The bank said that its problem loans (90+ DPD) were reduced by EUR 1 bln, deposits were up by EUR 619 mln in the second quarter and the Emergenecy Liquidity Assistance (ELA) reduced to EUR 1,5 bln.
This gives the bank a CET1 liquidity ratio of 14.4%. The profit after tax for the second quarter was EUR 6 mln.
“The positive momentum continued in the second quarter of 2016,” said CEO John Hourican.
“We reduced problem loans for a fifth consecutive quarter. We completed EUR 2.8 bln of restructurings in the first half of 2016 and reduced problem loans by EUR 2 bln or 18%. We expect to drive further reductions during the coming quarters. The bank was responsible for two thirds of the reduction of NPEs in Cyprus since January 2015.”
Deposits grew by EUR 619 mln in the second quarter, “a good indication of increasing customer confidence in the bank. ELA currently stands at EUR 1.5 bln and was reduced by EUR 2.3 bln year to date. Our target remains the full repayment of ELA as soon as possible,” Hourican said, suggesting he is on target for its full settlement in or before 2017.
“We recorded good underlying operating profitability at EUR 135 mln in the second quarter and we have directed this to support faster de-risking of our balance sheet, through increased provisions. Second half of 2016 profits are expected to be similarly directed.,” he added.
“We recognise our role in ensuring a sustainable recovery. Since January 2015 we have granted over EUR 1 bln of new loans and we are actively seeking to provide more credit to viable households and consumers,” Hourican concluded.
Meanwhile, the bank’s board ha reviewed the decision for a premium listing on the London Stock Exchange (LSE), while maintaining a listing on the Cyprus Stock Exchange.
In order to achieve such a listing and to be eligible for inclusion in the FTSE UK index, the bank said earlier that it is considering the incorporation of a new holding company.
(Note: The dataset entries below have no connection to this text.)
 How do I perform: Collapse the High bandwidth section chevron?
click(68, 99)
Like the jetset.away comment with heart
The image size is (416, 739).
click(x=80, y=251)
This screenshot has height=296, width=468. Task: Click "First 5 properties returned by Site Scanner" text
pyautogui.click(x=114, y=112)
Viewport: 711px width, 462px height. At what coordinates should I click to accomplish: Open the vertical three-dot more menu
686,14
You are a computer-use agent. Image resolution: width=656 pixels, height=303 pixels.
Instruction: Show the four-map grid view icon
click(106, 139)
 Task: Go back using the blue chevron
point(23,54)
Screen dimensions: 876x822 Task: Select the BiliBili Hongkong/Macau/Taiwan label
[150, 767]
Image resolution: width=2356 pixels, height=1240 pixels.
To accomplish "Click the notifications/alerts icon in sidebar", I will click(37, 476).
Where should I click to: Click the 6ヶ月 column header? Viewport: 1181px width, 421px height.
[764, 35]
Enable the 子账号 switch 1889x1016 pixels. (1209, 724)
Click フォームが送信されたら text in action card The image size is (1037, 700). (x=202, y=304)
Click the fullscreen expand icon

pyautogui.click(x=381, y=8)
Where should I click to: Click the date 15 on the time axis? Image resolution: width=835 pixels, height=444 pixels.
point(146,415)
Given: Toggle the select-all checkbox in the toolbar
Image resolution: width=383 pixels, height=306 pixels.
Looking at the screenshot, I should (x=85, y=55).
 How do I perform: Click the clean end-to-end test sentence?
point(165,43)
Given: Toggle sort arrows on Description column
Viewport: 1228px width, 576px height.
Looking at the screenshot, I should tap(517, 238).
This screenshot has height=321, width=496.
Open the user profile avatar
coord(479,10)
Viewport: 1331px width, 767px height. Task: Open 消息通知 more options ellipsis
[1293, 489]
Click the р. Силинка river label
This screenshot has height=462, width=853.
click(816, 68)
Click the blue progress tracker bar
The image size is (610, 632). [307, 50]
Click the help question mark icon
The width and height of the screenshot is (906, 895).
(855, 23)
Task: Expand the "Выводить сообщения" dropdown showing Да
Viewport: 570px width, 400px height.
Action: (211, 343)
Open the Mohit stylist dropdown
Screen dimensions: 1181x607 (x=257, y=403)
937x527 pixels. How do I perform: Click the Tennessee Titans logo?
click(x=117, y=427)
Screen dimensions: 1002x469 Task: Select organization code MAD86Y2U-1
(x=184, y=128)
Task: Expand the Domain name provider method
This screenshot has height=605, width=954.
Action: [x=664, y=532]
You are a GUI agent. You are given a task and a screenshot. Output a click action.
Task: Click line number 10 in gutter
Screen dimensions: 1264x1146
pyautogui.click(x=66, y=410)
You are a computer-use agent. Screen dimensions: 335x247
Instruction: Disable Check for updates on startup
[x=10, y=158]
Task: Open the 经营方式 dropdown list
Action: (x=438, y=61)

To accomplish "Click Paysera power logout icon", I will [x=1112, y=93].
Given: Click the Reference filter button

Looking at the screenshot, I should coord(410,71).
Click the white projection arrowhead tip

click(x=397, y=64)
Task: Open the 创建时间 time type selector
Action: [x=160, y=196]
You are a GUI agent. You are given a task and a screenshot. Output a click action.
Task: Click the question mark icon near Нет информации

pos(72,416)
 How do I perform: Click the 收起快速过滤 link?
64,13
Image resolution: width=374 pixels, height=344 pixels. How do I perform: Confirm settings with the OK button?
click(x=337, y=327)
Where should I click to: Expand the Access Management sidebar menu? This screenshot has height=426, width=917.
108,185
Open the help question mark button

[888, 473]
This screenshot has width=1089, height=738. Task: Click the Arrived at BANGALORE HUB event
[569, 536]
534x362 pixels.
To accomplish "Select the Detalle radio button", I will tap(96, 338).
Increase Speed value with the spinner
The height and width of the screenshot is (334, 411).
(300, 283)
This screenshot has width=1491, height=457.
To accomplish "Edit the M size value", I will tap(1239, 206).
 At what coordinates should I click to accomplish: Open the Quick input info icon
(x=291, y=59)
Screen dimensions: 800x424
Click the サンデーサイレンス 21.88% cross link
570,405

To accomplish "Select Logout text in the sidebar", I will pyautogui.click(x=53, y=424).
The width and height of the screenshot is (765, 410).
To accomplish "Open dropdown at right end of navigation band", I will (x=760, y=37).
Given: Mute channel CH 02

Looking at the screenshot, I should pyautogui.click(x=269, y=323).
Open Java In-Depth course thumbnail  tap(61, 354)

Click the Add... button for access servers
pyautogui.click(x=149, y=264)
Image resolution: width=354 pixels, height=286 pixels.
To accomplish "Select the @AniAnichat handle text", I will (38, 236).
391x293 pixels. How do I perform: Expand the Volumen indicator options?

“Although no decision has been taken, following recent press speculation, the bank confirms that after examining a number of potential Eurozone jurisdictions, the Republic of Ireland is currently considered to be the most suitable jurisdiction as it is a FTSE eligible Eurozone country, has a common law legal system similar to that of Cyprus and is a commonly adopted jurisdiction for companies wishing to apply for a listing on the LSE,” it said in an announcement.
The other options had been Spain, Portugal and Holland, but the latter does not have an updated double taxation avoidance deal with Cyprus, and hence was disqualified.
The bank said that “Bank of Cyprus Holdings PLC was incorporated in the Republic of Ireland earlier this year for this purpose.
“Should the listing proceed, the bank’s headquarters, management and operations would all remain in Cyprus. The new holding company would be, and the bank would remain, tax resident in Cyprus. The bank would continue to be regulated by the European Central Bank and the Central Bank of Cyprus.”